D’après le porte-parole du bailleur, c’est leur présence qui explique l’absence de fermeture du bâtiment (...)
Nous tenons à rappeler que le « retard » de ces relogements n’est en rien imputable aux locataires, mais qu’il est la conséquence directe de décisions politiques, et qu’il a des responsables : 13 Habitat et sa collectivité de tutelle le Conseil Départemental, qui ont restreint drastiquement l’offre de relogement pour les locataires et n’a pas respecté ses obligations légales en termes de relogement, mais aussi la Métropole, l’ANRU, la DDTM, la Préfecture et l’ensemble des partenaires du projet de rénovation urbaine sur les Flamants, qui n’ont pris aucune décision pour débloquer la situation et ont laissé pourrir le bâtiment malgré les multiples alertes lancées par les locataires. (...)
Nous tenons également à rappeler la responsabilité de la Préfecture dans ce drame, au regard des conditions de logement insalubres et dangereuses des personnes qui vivaient en squat dans le bâtiment.

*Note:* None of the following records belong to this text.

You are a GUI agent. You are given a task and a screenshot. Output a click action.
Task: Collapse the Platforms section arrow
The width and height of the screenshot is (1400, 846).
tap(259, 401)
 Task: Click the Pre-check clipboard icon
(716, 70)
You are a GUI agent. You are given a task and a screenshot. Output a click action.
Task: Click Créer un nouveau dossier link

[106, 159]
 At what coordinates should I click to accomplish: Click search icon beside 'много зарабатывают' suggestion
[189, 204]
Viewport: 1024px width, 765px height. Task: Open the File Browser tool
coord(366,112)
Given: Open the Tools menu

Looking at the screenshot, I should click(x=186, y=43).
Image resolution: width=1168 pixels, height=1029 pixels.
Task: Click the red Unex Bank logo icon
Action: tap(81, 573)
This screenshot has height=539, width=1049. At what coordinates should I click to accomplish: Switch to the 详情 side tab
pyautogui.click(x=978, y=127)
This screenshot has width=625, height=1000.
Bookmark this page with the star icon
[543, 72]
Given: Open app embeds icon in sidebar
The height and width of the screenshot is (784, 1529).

Cette situation est causée :
– Par les pratiques illégales d’un Etat qui refuse de respecter ses obligations en termes de droit au logement opposable, d’hébergement des demandeurs et demandeuses d’asile, des personnes mineures, et d’hébergement d’urgence ;
– Par les pratiques administratives d’un Etat qui prive un ensemble de personnes de papiers et qui alimente par-là les réseaux de marchands de sommeil ;
– Par les pratiques d’une Préfecture qui bâcle les enquêtes sociales lors des expulsions de logements squattés, ne reloge quasiment jamais les occupant.es et les pousse inlassablement à alterner entre des passages à la rue où elles subissent la répression policière, et des passages précaires dans des squats toujours plus dégradés où elles s’exposent à un ensemble de risques sanitaires, d’effondrements, et d’incendies.
Les habitantes et les habitants du bâtiment 2 des Flamants, locataires comme personnes en situation de squat, ont été victimes de la politique discriminatoire du bailleur 13 Habitat, de sa collectivité de tutelle le Conseil Départemental, de l’Etat et de son représentant local, la Préfecture des Bouches-du-Rhône. Ils et elles ont été victimes du mépris d’un ensemble d’institutions (...)
« Ces morts, on aurait pu les éviter », déclare un habitant. Nous serons à leurs cotés, solidaires, combattifs et combatives. Nous exigeons pour chacune, chacun une mise à l’abri, suivie de propositions de logements dignes pour toutes et tous.